Information stored on RFID is at risk from skimmers, says security firm.

The US State Department plans to issue over 15 million electronic passports in 2007 using an embedded RFID chip to transmit personal information to RFID readers at checkpoints.

But recent security concerns have overshadowed the effectiveness and security of RFID for this purpose.

Paraben Corporation, a specialist in handheld and cellphone forensics, believes that the information stored on RFID is at risk and has released a product designed to block RFID signals associated with e-passports.

Paraben's Passport StrongHold Bags utilise the principles of a Faraday Cage to completely block the RFID chip from transmitting while the passport is in the 'cage'.

The design secures anything placed in the bag from transmitting a signal where it can be read by prying scans. By completely enclosing the entire passport, risks from information skimmers are eliminated.

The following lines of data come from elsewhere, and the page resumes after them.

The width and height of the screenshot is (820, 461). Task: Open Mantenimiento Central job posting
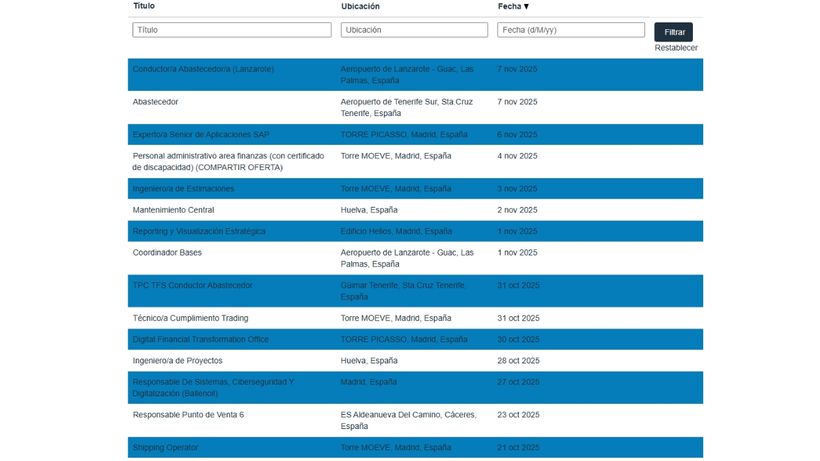(173, 210)
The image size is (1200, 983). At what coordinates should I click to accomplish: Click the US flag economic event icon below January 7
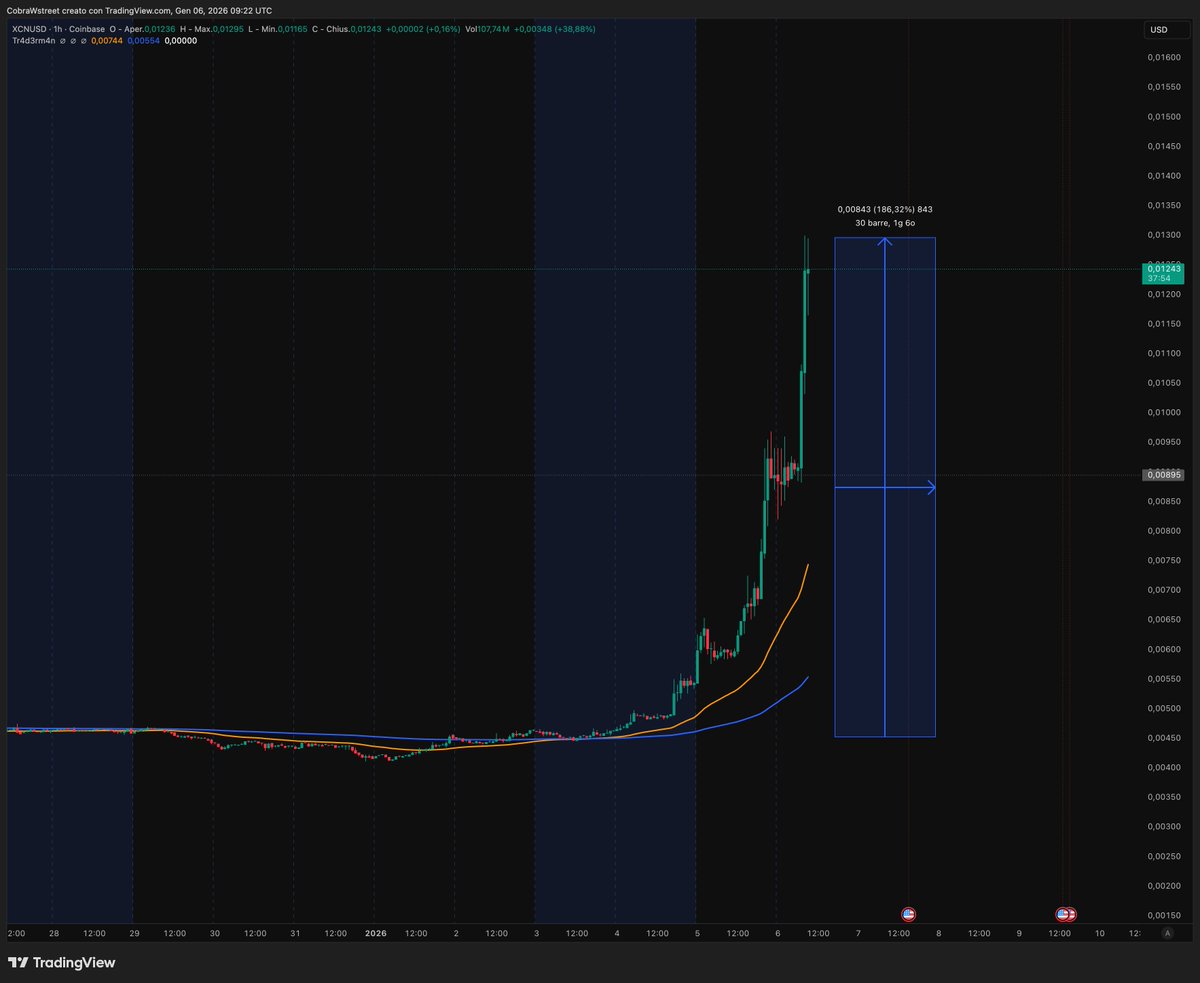907,913
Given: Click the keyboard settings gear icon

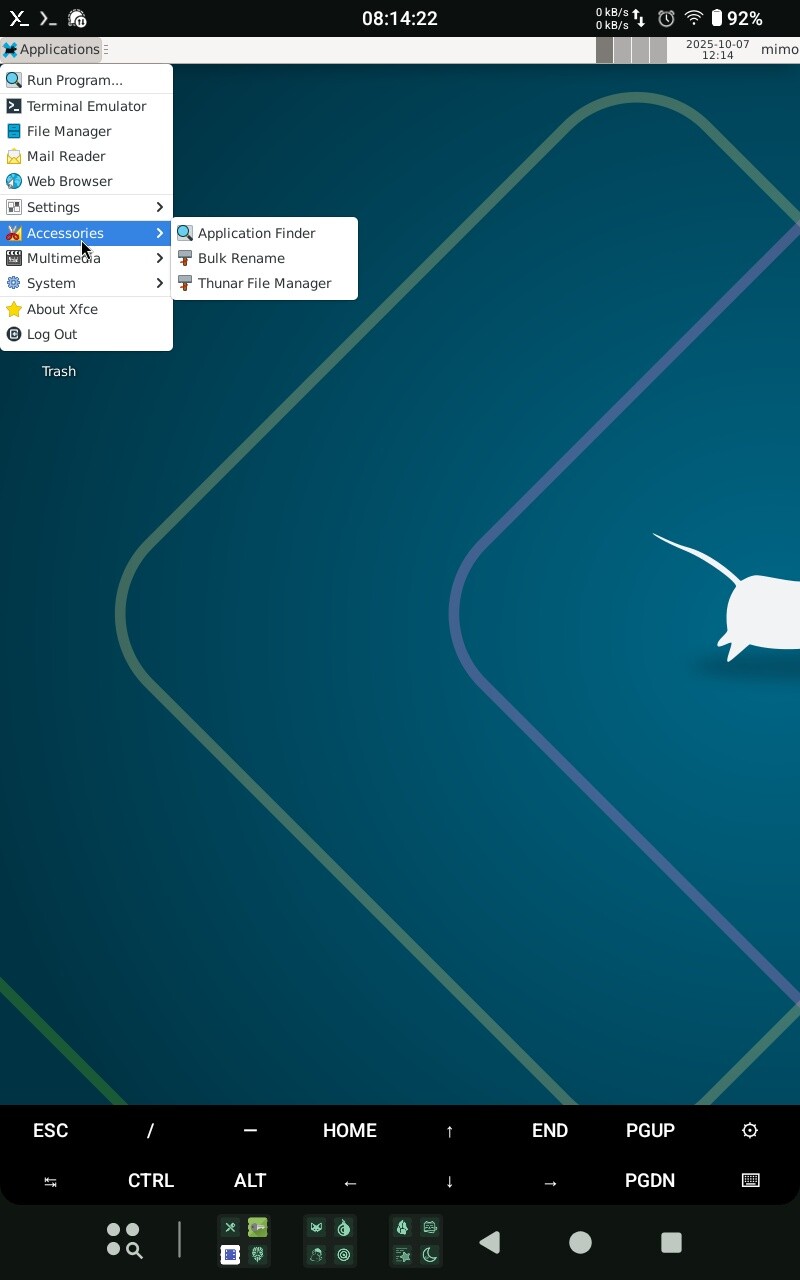Looking at the screenshot, I should pos(750,1130).
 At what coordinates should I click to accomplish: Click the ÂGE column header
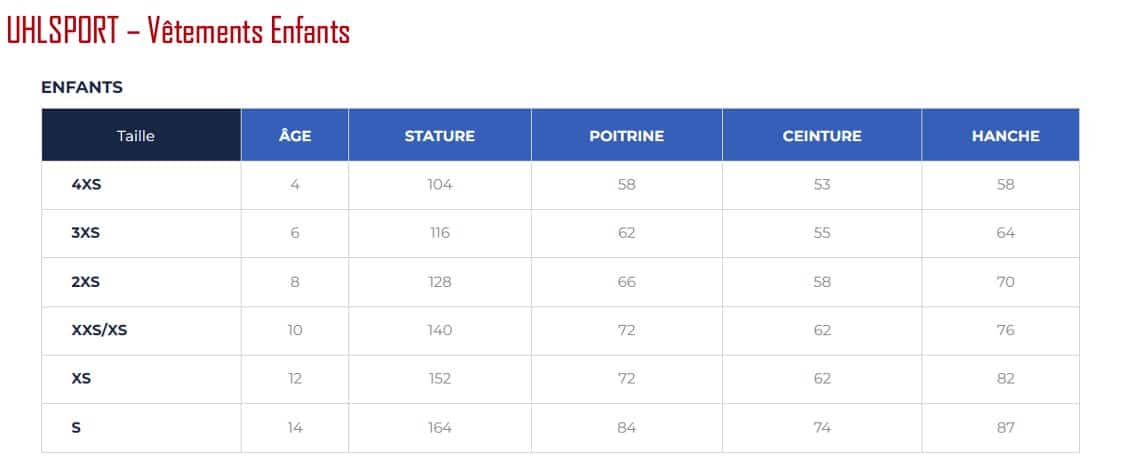tap(295, 136)
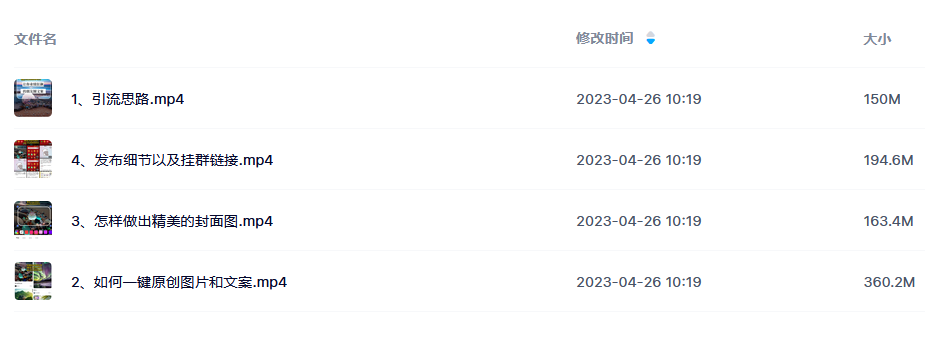Viewport: 925px width, 363px height.
Task: Click the 文件名 column header
Action: tap(35, 40)
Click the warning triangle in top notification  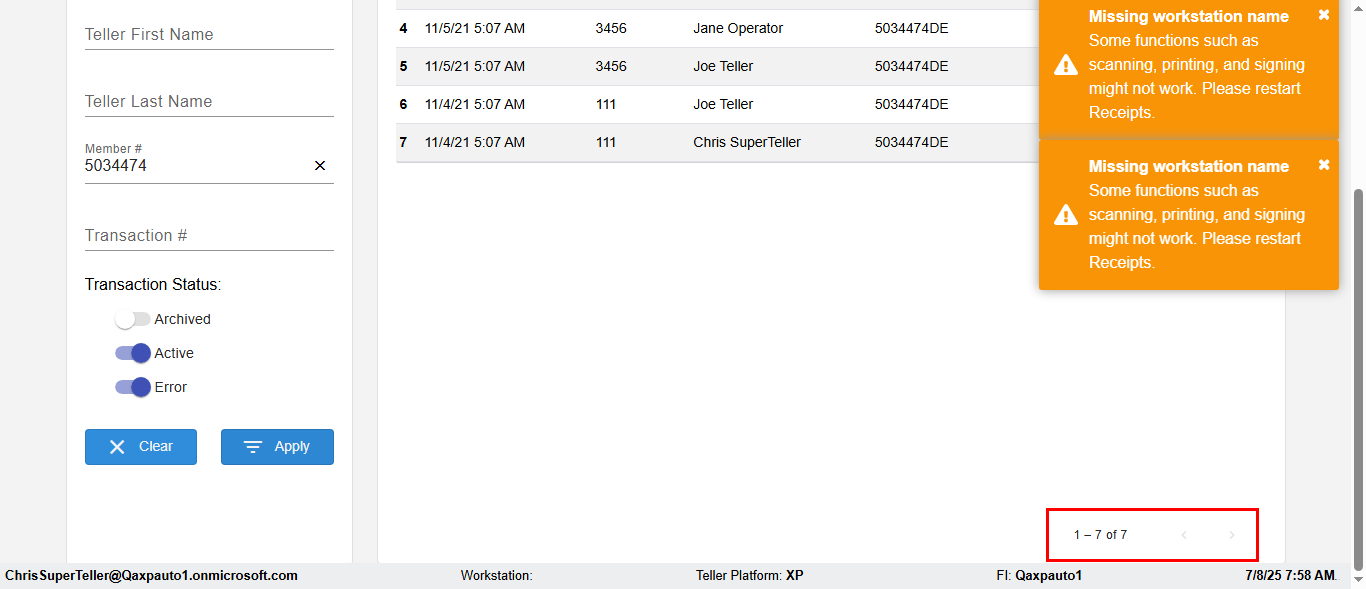pyautogui.click(x=1066, y=65)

"RFID technology is currently used in common everyday devices like credit cards, toll tags, food packaging and consumer devices. Any technology that can transmit personal data needs to be secured," the company said.

The design is a combination of a folding bag secured with Velcro along with a tri-woven nickel, copper and silver material.

"The process of using the bag is simple. When the passport is in the bag, no signal will escape. When you go through a passport checkpoint, simply remove the passport and then place it in the bag again when finished," the company explained.

"The passport bag can even be used for protection of RFID credit cards, being just large enough for a wallet."